== Supplied passage ==
◆ ◆ ◆

There is also a heavenly bureaucracy at work in the folk tradition. The Kitchen God, who watches each household through the year, is said to ascend to heaven a week before the new year to report on the family’s conduct, and households smear his paper image with sticky sweets so that he will speak only sweetly, or say nothing at all.
How It Is Celebrated
The reunion dinner on New Year’s Eve is the emotional centre, a meal at which absent family members are conspicuous by their absence and every effort is made to be present. Dishes are chosen for the puns and blessings hidden in their names. Fish, yu, sounds like the word for surplus, so a whole fish is served and pointedly not finished, expressing the wish for abundance to carry over into the coming year. Dumplings shaped like old silver ingots promise wealth in the north; sticky rice cake, niangao, sounds like “higher year” and promises advancement in the south; long uncut noodles stand for long life.
The following morning children offer new-year greetings to their elders and receive hongbao, red envelopes of money, the sum kept to even numbers and never containing the unlucky four. Homes are hung with couplets of poetry on red paper flanking the doorways, and the character fu, fortune, is pasted up deliberately upside down, because the phrase for “upside-down fortune” sounds like “fortune has arrived”. Over the fifteen days that follow, families visit relatives and friends in a set order, temples fill with worshippers, and the festival ends with the Lantern Festival on the fifteenth night, when the first full moon of the year is greeted with glowing lanterns, riddles written on their sides, and sweet glutinous rice balls called tangyuan.
Each of the fifteen days carries its own small rules. The first days are for the closest family and are hedged with taboos: no sweeping, in case one sweeps away the year’s good luck, no washing of hair on the first day, lest fortune be rinsed out, and no breaking of crockery or speaking of death, illness or debt. The second day is often when married daughters return to visit their own parents, having spent the eve with their husbands’ families. The seventh day, renri, is reckoned everyone’s shared birthday, the day humanity itself was created in one old myth, and the fifteenth brings the lanterns and the end of the season, after which normal life resumes and the decorations come down.
Beyond China
The festival is far from Chinese alone. In Korea it is Seollal, a quieter, more solemn family observance centred on ancestral rites called charye and a bow of respect, sebae, to elders; the traditional dish is tteokguk, a rice-cake soup, and eating a bowl is said to add a year to one’s age. In Vietnam it is Tết Nguyên Đán, usually just Tết, the most important holiday of the year, marked by kumquat trees, peach and apricot blossom, and square sticky-rice cakes called bánh chưng wrapped in green leaves. Mongolia keeps Tsagaan Sar, the White Moon festival, with mountains of steamed dumplings and stacked pastries. The Vietnamese and Korean dates can differ from the Chinese by a day when the new moon falls awkwardly across time zones.

◆ ◆ ◆

== Provided material ==
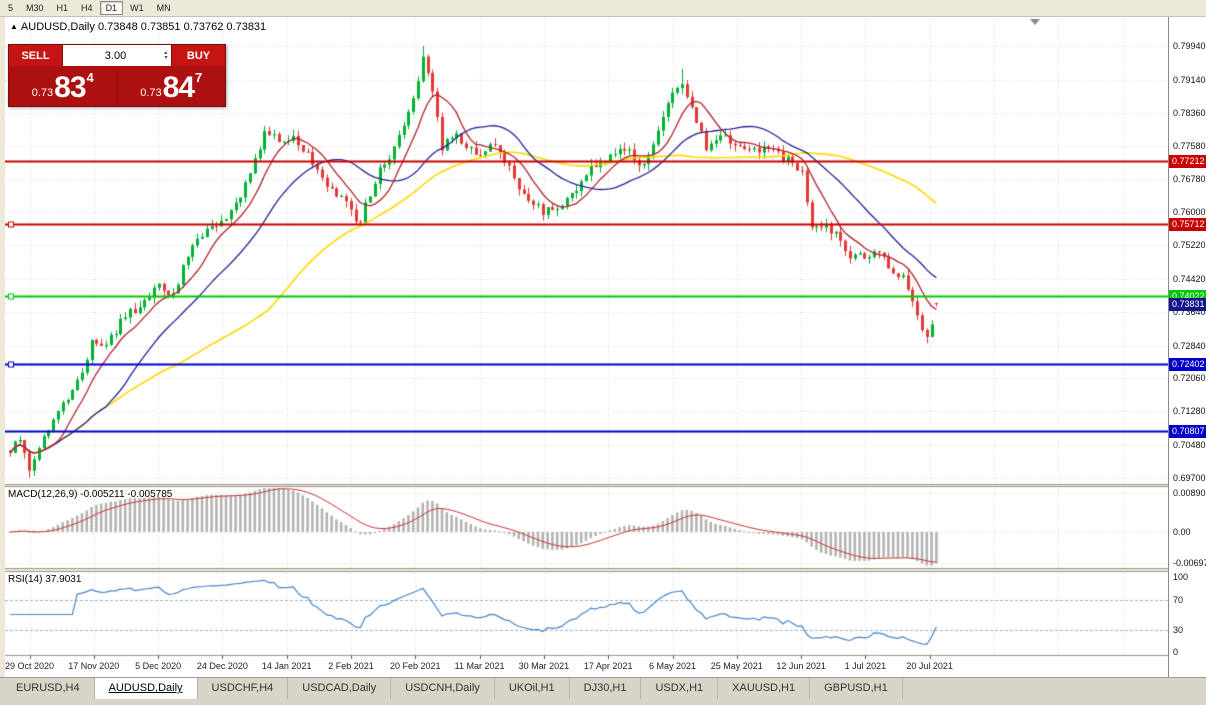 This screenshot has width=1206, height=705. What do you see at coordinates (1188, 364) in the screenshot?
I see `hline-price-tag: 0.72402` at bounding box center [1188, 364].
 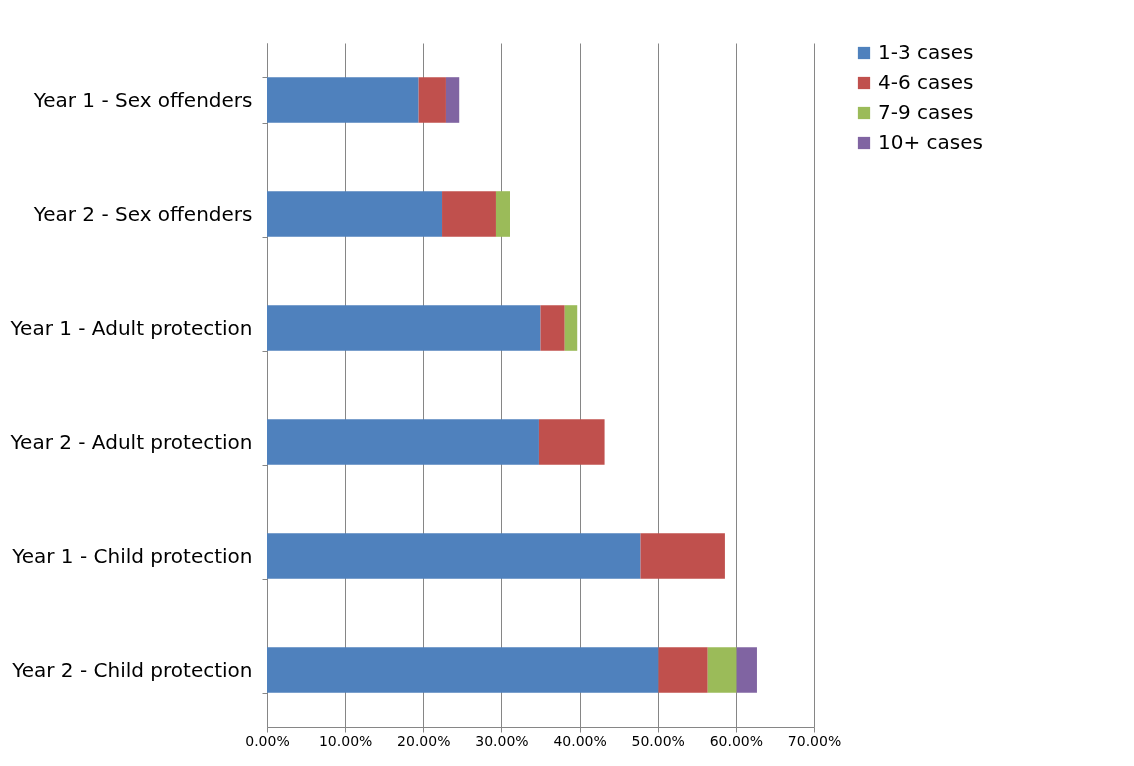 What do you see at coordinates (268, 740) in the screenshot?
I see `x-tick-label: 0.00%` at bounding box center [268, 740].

◆ ◆ ◆

== Aim of the task ==
From the passage on the new year festival above, list every dish served at the New Year's Eve reunion dinner along with what each is said to promise or stand for.

== Solution ==
- Whole fish (yu), served and not finished: surplus, the wish for abundance to carry over into the coming year
- Dumplings shaped like old silver ingots: wealth (in the north)
- Sticky rice cake (niangao): advancement, since its name sounds like "higher year" (in the south)
- Long uncut noodles: long life